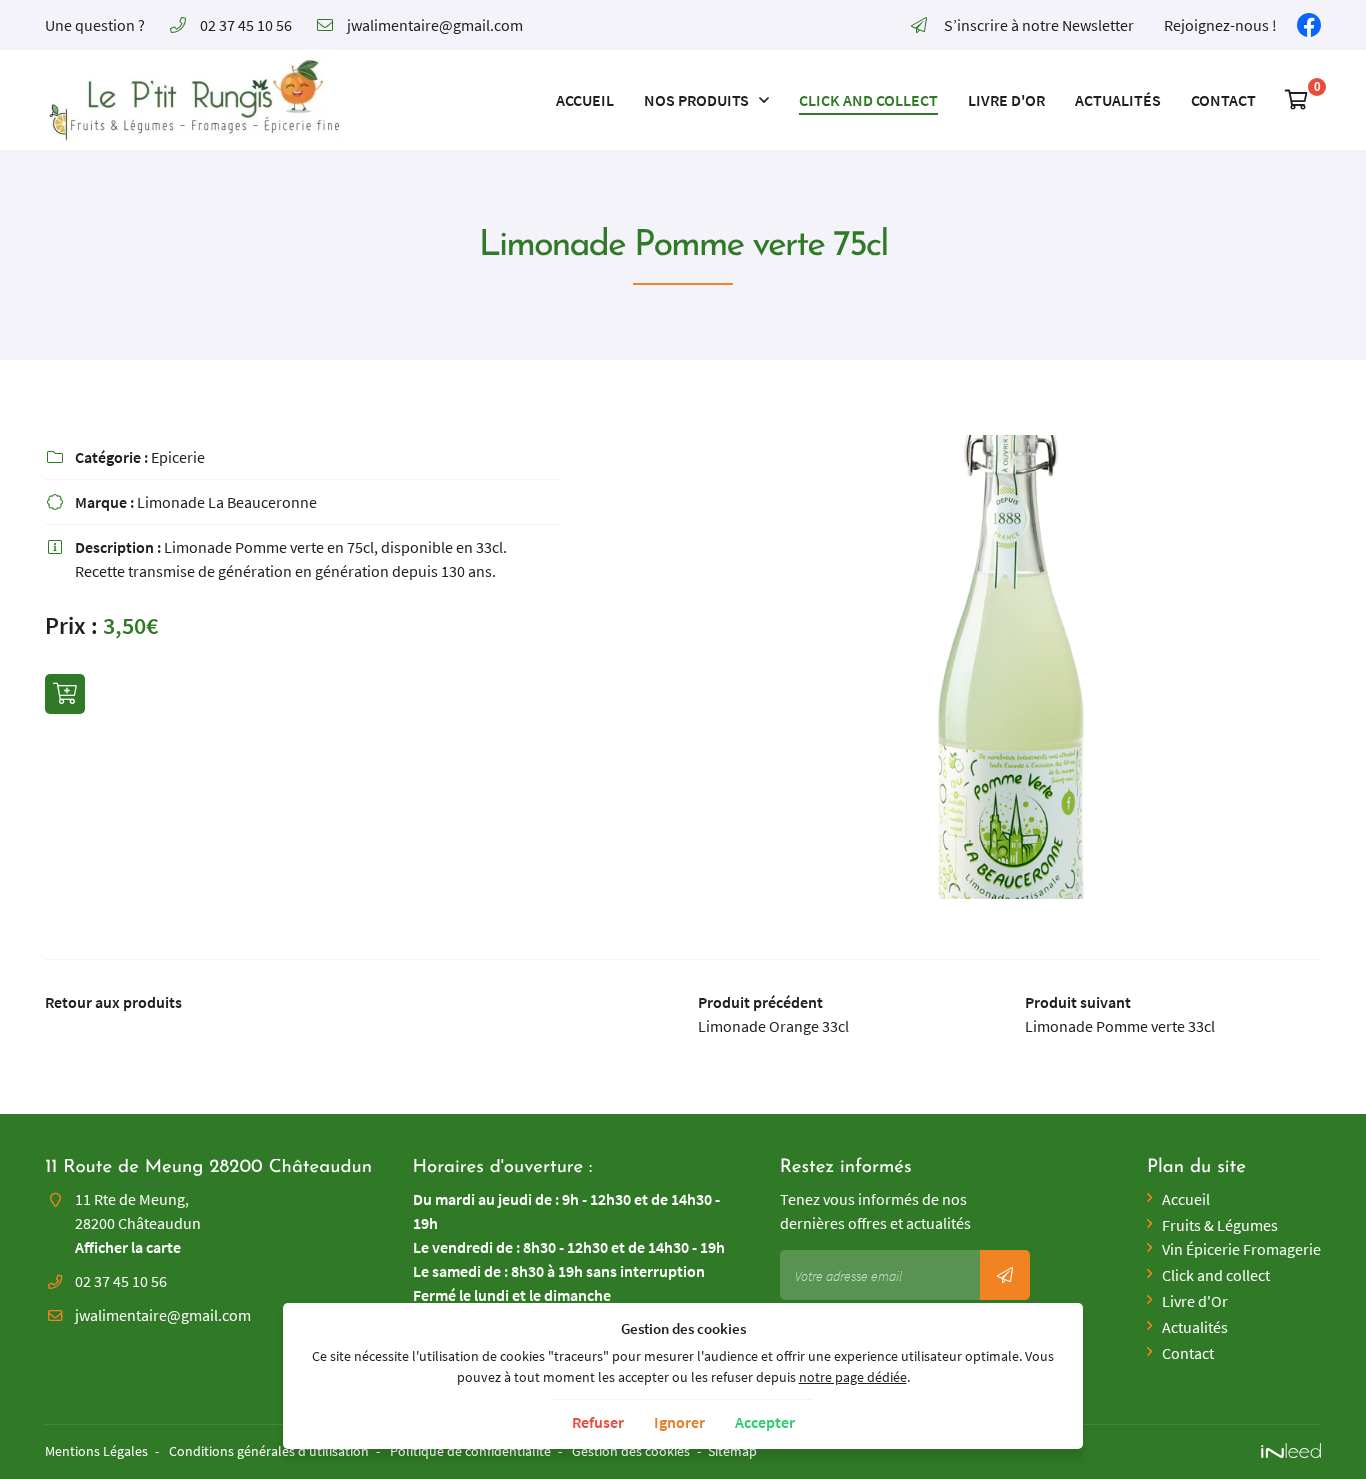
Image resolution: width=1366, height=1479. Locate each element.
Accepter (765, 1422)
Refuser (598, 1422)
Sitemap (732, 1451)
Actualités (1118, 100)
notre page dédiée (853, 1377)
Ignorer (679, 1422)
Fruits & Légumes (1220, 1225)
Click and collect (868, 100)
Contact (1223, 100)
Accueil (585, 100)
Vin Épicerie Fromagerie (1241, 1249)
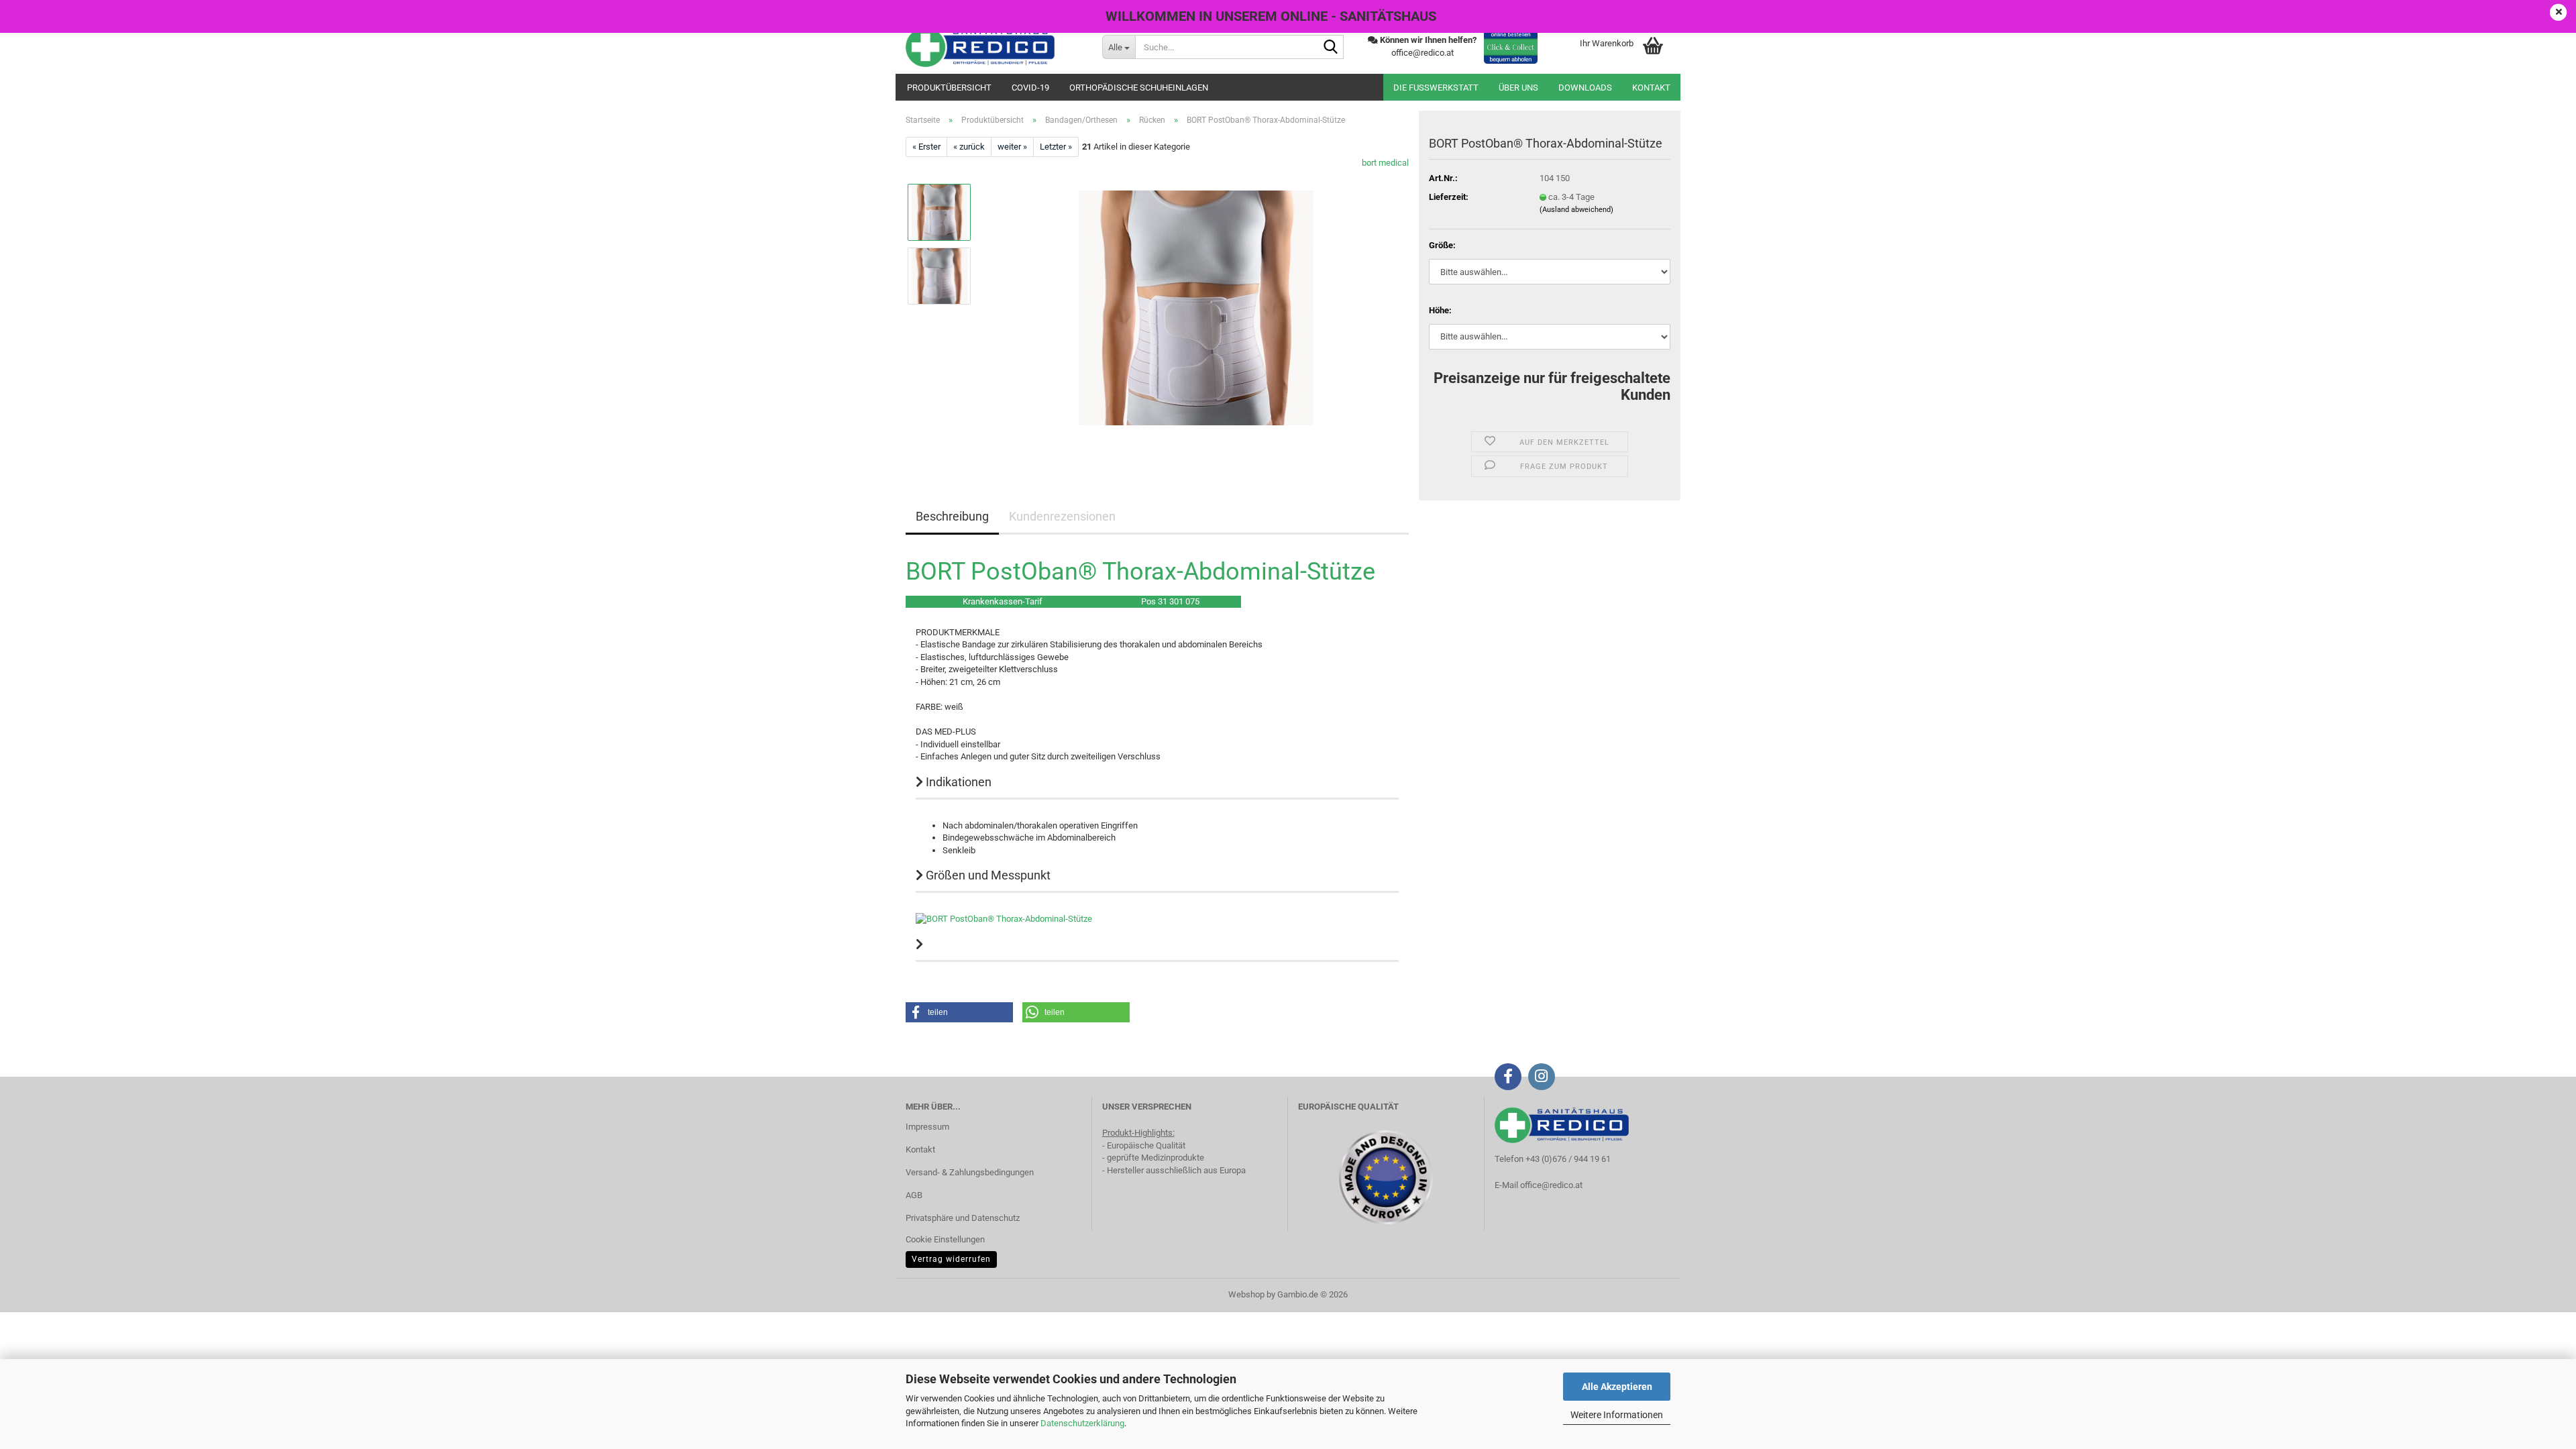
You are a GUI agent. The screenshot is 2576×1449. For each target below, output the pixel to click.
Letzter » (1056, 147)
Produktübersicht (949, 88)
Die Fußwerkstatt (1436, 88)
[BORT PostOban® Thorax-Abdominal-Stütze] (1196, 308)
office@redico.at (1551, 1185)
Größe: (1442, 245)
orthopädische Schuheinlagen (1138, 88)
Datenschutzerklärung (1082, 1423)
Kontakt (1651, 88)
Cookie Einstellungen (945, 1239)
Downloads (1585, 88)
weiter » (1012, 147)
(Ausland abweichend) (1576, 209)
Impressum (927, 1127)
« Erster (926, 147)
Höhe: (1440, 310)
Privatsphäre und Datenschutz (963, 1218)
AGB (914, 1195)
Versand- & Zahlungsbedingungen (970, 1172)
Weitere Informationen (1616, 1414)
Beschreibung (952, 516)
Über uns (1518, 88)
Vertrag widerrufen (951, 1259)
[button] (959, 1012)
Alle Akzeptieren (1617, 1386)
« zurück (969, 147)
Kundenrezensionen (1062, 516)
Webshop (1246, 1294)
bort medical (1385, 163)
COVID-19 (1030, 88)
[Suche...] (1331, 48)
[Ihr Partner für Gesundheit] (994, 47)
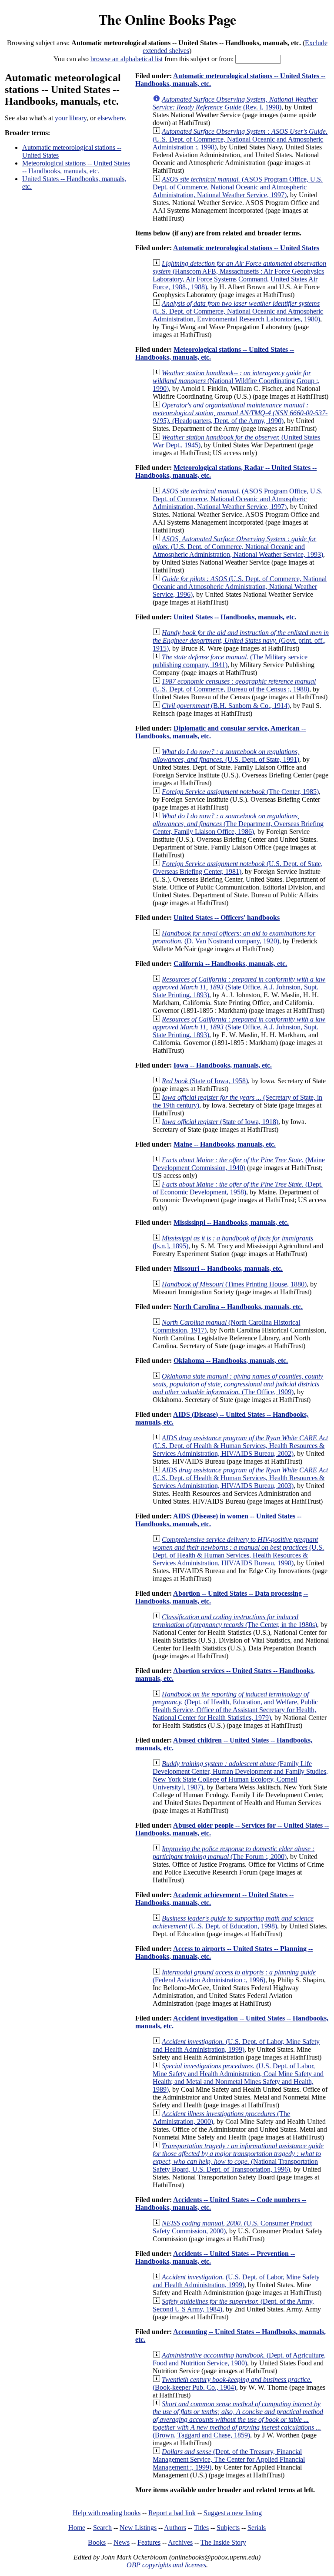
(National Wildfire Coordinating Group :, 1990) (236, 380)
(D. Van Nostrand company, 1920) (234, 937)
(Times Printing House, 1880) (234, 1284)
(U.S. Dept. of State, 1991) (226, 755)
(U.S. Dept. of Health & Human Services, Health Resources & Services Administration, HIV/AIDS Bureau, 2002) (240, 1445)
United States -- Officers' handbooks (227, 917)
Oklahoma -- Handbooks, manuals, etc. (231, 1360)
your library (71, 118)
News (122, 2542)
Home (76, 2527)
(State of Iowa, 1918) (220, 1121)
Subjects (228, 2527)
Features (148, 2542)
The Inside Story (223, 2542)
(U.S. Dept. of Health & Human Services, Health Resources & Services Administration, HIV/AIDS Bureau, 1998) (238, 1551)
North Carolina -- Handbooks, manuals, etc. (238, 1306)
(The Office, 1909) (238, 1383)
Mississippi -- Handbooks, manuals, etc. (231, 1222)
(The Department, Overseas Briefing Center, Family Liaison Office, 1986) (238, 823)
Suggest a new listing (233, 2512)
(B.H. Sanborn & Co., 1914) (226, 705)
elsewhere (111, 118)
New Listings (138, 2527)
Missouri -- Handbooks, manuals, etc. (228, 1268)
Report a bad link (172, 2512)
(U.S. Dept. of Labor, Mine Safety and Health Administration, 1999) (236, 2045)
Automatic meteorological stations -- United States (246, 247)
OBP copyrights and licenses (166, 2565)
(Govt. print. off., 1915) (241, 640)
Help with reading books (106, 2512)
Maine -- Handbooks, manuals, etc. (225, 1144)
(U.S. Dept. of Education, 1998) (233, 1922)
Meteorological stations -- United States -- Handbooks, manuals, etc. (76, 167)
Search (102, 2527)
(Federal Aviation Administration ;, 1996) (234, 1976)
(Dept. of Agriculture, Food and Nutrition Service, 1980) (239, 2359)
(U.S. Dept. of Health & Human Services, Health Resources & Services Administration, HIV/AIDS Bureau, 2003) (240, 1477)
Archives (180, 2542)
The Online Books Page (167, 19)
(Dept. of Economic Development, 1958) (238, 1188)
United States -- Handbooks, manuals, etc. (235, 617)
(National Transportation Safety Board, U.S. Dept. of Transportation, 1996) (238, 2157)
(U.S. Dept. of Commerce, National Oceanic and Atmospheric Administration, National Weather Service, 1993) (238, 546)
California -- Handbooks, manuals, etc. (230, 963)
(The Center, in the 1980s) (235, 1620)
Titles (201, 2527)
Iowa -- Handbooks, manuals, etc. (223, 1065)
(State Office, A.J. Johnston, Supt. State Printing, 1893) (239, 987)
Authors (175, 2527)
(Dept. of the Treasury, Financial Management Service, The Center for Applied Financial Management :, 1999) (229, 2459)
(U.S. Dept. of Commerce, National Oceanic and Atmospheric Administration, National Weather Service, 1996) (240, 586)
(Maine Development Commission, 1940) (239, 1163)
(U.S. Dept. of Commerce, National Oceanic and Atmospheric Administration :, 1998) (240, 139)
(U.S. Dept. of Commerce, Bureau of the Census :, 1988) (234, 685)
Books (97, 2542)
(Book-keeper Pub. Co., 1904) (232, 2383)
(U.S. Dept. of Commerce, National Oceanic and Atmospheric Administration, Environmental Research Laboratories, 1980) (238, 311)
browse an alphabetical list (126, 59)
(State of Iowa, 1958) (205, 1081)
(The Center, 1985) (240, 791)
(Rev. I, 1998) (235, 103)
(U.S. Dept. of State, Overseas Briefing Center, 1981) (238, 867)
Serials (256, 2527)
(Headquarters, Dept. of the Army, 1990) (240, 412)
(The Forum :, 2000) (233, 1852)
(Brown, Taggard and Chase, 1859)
───
Word for word, repeat the data above with the pictures left out.

◆ YOUR SOLUTION ◆
Image resolution: width=1366, height=1479. Locate each element.
Accepter (765, 1422)
Refuser (598, 1422)
Sitemap (732, 1451)
Actualités (1118, 100)
notre page dédiée (853, 1377)
Ignorer (679, 1422)
Fruits & Légumes (1220, 1225)
Click and collect (868, 100)
Contact (1223, 100)
Accueil (585, 100)
Vin Épicerie Fromagerie (1241, 1249)
You are a GUI agent. The screenshot is 2576×1449. For each target below, output the pixel to click.
Letzter » (1056, 147)
Produktübersicht (949, 88)
Die Fußwerkstatt (1436, 88)
[BORT PostOban® Thorax-Abdominal-Stütze] (1196, 308)
office@redico.at (1551, 1185)
Größe: (1442, 245)
orthopädische Schuheinlagen (1138, 88)
Datenschutzerklärung (1082, 1423)
Kontakt (1651, 88)
Cookie Einstellungen (945, 1239)
Downloads (1585, 88)
weiter » (1012, 147)
(Ausland abweichend) (1576, 209)
Impressum (927, 1127)
« Erster (926, 147)
Höhe: (1440, 310)
Privatsphäre und Datenschutz (963, 1218)
AGB (914, 1195)
Versand- & Zahlungsbedingungen (970, 1172)
Weitere Informationen (1616, 1414)
Beschreibung (952, 516)
Über uns (1518, 88)
Vertrag widerrufen (951, 1259)
[button] (959, 1012)
Alle Akzeptieren (1617, 1386)
« zurück (969, 147)
Kundenrezensionen (1062, 516)
Webshop (1246, 1294)
bort medical (1385, 163)
COVID-19 (1030, 88)
[Suche...] (1331, 48)
[Ihr Partner für Gesundheit] (994, 47)
(National Wildfire Coordinating Group :, 1990) (236, 380)
(D. Van Nostrand company, 1920) (234, 937)
(Times Printing House, 1880) (234, 1284)
(U.S. Dept. of State, 1991) (226, 755)
(U.S. Dept. of Health & Human Services, Health Resources & Services Administration, HIV/AIDS Bureau, 2002) (240, 1445)
United States -- Officers' handbooks (227, 917)
Oklahoma -- Handbooks, manuals, etc. (231, 1360)
your library (71, 118)
News (122, 2542)
Home (76, 2527)
(State of Iowa, 1918) (220, 1121)
Subjects (228, 2527)
Features (148, 2542)
The Inside Story (223, 2542)
(U.S. Dept. of Health & Human Services, Health Resources & Services Administration, HIV/AIDS Bureau, 1998) (238, 1551)
North Carolina -- Handbooks, manuals, etc. (238, 1306)
(The Office, 1909) (238, 1383)
Mississippi -- Handbooks, manuals, etc. (231, 1222)
(The Department, Overseas Briefing Center, Family Liaison Office, 1986) (238, 823)
Suggest a new listing (233, 2512)
(B.H. Sanborn & Co., 1914) (226, 705)
elsewhere (111, 118)
New Listings (138, 2527)
Missouri -- Handbooks, manuals, etc. (228, 1268)
Report a bad link (172, 2512)
(U.S. Dept. of Labor, Mine Safety and Health Administration, 1999) (236, 2045)
Automatic meteorological stations -- United States (246, 247)
OBP copyrights and licenses (166, 2565)
(Govt. print. off., 1915) (241, 640)
Help with reading books (106, 2512)
Maine -- Handbooks, manuals, etc. (225, 1144)
(U.S. Dept. of Education, 1998) (233, 1922)
Meteorological stations -- United States -- Handbooks, manuals, etc. (76, 167)
Search (102, 2527)
(Federal Aviation Administration ;, 1996) (234, 1976)
(Dept. of Agriculture, Food and Nutrition Service, 1980) (239, 2359)
(U.S. Dept. of Health & Human Services, Health Resources & Services Administration, HIV/AIDS Bureau, 2003) (240, 1477)
Archives (180, 2542)
The Online Books Page (167, 19)
(Dept. of Economic Development, 1958) (238, 1188)
United States -- Handbooks, manuals, etc. (235, 617)
(National Transportation Safety Board, U.S. Dept. of Transportation, 1996) (238, 2157)
(U.S. Dept. of Commerce, National Oceanic and Atmospheric Administration, National Weather Service, 1993) (238, 546)
California -- Handbooks, manuals, etc. (230, 963)
(The Center, in the 1980s) (235, 1620)
Titles (201, 2527)
Iowa -- Handbooks, manuals, etc. (223, 1065)
(State Office, A.J. Johnston, Supt. State Printing, 1893) (239, 987)
Authors (175, 2527)
(Dept. of the Treasury, Financial Management Service, The Center for Applied Financial Management :, 1999) (229, 2459)
(U.S. Dept. of Commerce, National Oceanic and Atmospheric Administration, National Weather Service, 1996) (240, 586)
(Maine Development Commission, 1940) (239, 1163)
(U.S. Dept. of Commerce, National Oceanic and Atmospheric Administration :, 1998) (240, 139)
(U.S. Dept. of Commerce, Bureau of the Census :, 1988) (234, 685)
Books (97, 2542)
(Book-keeper Pub. Co., 1904) (232, 2383)
(U.S. Dept. of Commerce, National Oceanic and Atmospheric Administration, Environmental Research Laboratories, 1980) (238, 311)
browse an alphabetical list (126, 59)
(State of Iowa, 1958) (205, 1081)
(The Center, 1985) (240, 791)
(Rev. I, 1998) (235, 103)
(U.S. Dept. of State, Overseas Briefing Center, 1981) (238, 867)
Serials (256, 2527)
(Headquarters, Dept. of the Army, 1990) (240, 412)
(The Forum :, 2000) (233, 1852)
(Brown, Taggard and Chase, 1859)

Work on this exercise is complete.